5. A method of conducting an analysis as claimed in claim 4 which further comprises reading said coded identification by optical scanning, wherein said identification is coded on said marker.

6. A method of conducting an analysis as claimed in claim 4 which further comprises reading said coded identification by magnetic sensing, wherein said identification comprises at least one permeable character.

7. A method of conducting an analysis as claimed in claim 4 which further comprises reading said coded identification by punch card indicia wherein said identification is punch coded on said marker.

8. A method of conducting an analysis as claimed in claim 4 which further comprises transporting said carrier from station to station by a transmission means and guide means molded on said carrier.

9. A method of conducting an analysis as claimed in claim 4 which further comprises elevating said container to a predetermined height to enable the automatic processing machinery to sip discrete samples from the bulk sample.

10. A method of conducting an analysis as claimed in claim 4 which further comprises recording the identification carried by said identification marker in a central memory bank for reference in separate analysis operations and separate printouts of test results, medical histories, and customer bills.

11. A method of conducting an analysis as claimed in claim 4 which further comprises centrifuging the bulk sample in the container, after said container has been placed in said carrier and identified but before said automatic analysis is begun.

12. A method of conducting an analysis as claimed in claim 4 which further comprises optically analyzing said bulk sample by projecting an optically deformable beam through an opening defined in said carrier, said beam passing through the container and said bulk sample.

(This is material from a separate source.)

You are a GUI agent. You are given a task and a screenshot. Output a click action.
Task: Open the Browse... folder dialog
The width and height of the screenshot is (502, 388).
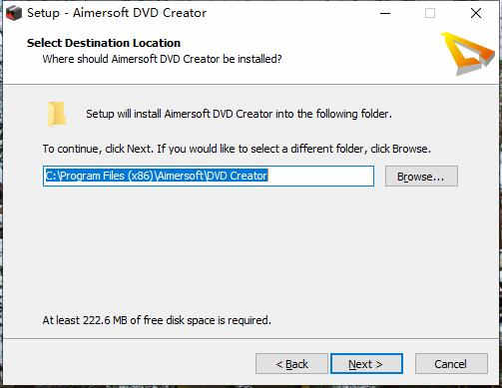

13. A reusable carrier for use in coupling a medical sample to be analyzed with an identification code while conducting said analysis, comprising

a. a stable base member,

b. support means extending upwardly from said base member to support a separate test tube container in an upright position, said test tube containing said sample to be analyzed, said support means providing structural support for said test tube while the sample in said test tube is being analyzed,

c. said support means defining at least one opening in said carrier immediately adjacent said test tube to enable an analyzing beam generated externally of said carrier to impinge upon said test tube,

d. a planar identification marker for displaying said identification code, said marker identifying said sample from the time it is drawn from a patient to the completion of said analysis,

e. guide means for slidably receiving and securing said planar identification marker, said means being defined by the walls of said upwardly extending support means.

14. A reusable carrier as claimed in claim 13 which further comprises transmission means mounted on said carrier to engage a corresponding transmission means mounted on said carrier to engage a corresponding transmission means in an automatic analyzer, said transmission means being adapted to transport the carrier and its test tube from station to station during analysis.

15. A carrier as claimed in claim 13 wherein said support means further defines a first and second engaging abutments, said abutments adapted to engage a standard centrifuge.

16. A carrier as claimed in claim 15 wherein said first and second engaging abutments comprise projecting lips extending outwardly from the center axis of said carrier in opposite directions, said lips being mounted on the uppermost portion of the support means to engage a centrifuge trunnion ring.

17. A carrier as claimed in claim 13 wherein said identification means further comprises at least one optically readable character.

18. A carrier as claimed in claim 13 wherein said identification means further comprises at least one magnetically readable character.

19. A carrier as claimed in claim 13 wherein said identification means further comprise a surface defining at least one punch coded opening.